Villagers could end up becoming everyone’s new favourite band. But I think first they (or he, as they’re really the musical framework around one Conor O’Brien) need to work out just what kind of band they are. I heard echoes of Conor Oberst, Bell x1, Mumford & Sons, Damien Rice, early Radiohead (thanks Nadine), Scott Walker and many more. I think O’Brien is a really talented musician who clearly draws his influences from the widest pop-rock canvas and could probably turn his hand to just about any style of song. What makes him that bit more special is that he is a talented lyricist too – clever turns of phrase, a real clarity of language, and stories that draw you in but don’t feel too forced. And as a vocalist he has an impressive range, lots of drama, and a way of enunciating his words precisely that keeps you listening.
The first half of tonight’s gig was top notch. I really like the title track from the album, Becoming A Jackal. It reminds me a bit of Al Stewart’s Year of the Cat – it’s probably some major seventh chords or something, but it’s damn catchy. And the gentle folk of To Be Counted Among Men, solo acoustic guitar with subtle piano fills, struck a well balanced contrast with some of the high energy noisier moments. Things dipped a little then for me, with a few songs that didn’t quite hang together as well, or didn’t have quite enough weight to them.
(By the way, in implying above that the band are just a vehicle for Conor O’Brien and his songs, I didn’t mean to detract in any way from the other four guys. They did a fine job – and seemed to be having a good time too, which isn’t always the case with singer-songwriter led bands. Some fairly complex rhythms from the drummer and chaps on keys and electric guitar added some nice backing vocals too.)

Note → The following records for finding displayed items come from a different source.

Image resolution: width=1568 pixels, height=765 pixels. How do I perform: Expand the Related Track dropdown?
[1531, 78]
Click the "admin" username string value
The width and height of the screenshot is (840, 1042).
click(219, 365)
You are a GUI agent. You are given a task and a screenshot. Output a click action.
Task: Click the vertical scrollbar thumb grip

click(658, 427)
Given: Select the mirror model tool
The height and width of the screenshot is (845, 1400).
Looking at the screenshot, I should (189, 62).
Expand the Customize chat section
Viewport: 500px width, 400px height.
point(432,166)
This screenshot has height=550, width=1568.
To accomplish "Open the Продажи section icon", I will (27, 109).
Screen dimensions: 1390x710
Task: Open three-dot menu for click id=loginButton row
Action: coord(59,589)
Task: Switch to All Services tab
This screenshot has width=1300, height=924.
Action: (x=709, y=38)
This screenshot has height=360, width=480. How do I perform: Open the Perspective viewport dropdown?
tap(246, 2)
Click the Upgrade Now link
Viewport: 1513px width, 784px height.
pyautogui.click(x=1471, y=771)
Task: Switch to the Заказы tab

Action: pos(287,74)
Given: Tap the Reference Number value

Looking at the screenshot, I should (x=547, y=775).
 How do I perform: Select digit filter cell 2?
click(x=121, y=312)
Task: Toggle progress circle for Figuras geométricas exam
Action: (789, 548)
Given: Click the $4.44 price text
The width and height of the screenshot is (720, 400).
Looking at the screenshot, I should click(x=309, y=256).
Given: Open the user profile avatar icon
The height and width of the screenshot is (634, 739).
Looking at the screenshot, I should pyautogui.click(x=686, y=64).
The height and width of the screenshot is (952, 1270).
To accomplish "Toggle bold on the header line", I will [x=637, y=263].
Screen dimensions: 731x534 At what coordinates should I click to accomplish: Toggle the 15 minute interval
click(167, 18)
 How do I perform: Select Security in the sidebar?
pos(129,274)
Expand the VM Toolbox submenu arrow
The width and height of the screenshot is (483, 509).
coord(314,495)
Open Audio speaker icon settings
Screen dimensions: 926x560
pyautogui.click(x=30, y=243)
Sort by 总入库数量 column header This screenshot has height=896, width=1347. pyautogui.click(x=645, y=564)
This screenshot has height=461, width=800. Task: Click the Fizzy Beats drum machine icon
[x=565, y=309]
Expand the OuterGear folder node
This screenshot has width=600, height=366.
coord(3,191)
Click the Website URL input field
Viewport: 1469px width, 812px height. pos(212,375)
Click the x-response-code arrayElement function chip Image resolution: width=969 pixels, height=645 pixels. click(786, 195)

Villagers played in the small room at the Paradiso tonight. I’d like to think I might have the chance to see them again in a couple of years in the big room; by then it might be a little clearer what kind of band they are. It’s not that they need to be pigeon-holed or conveniently tagged as “the new X” – it’s just that one was left with an odd feeling at the end of not being sure what kind of gig it was. A good one for sure though. And that’s the main thing.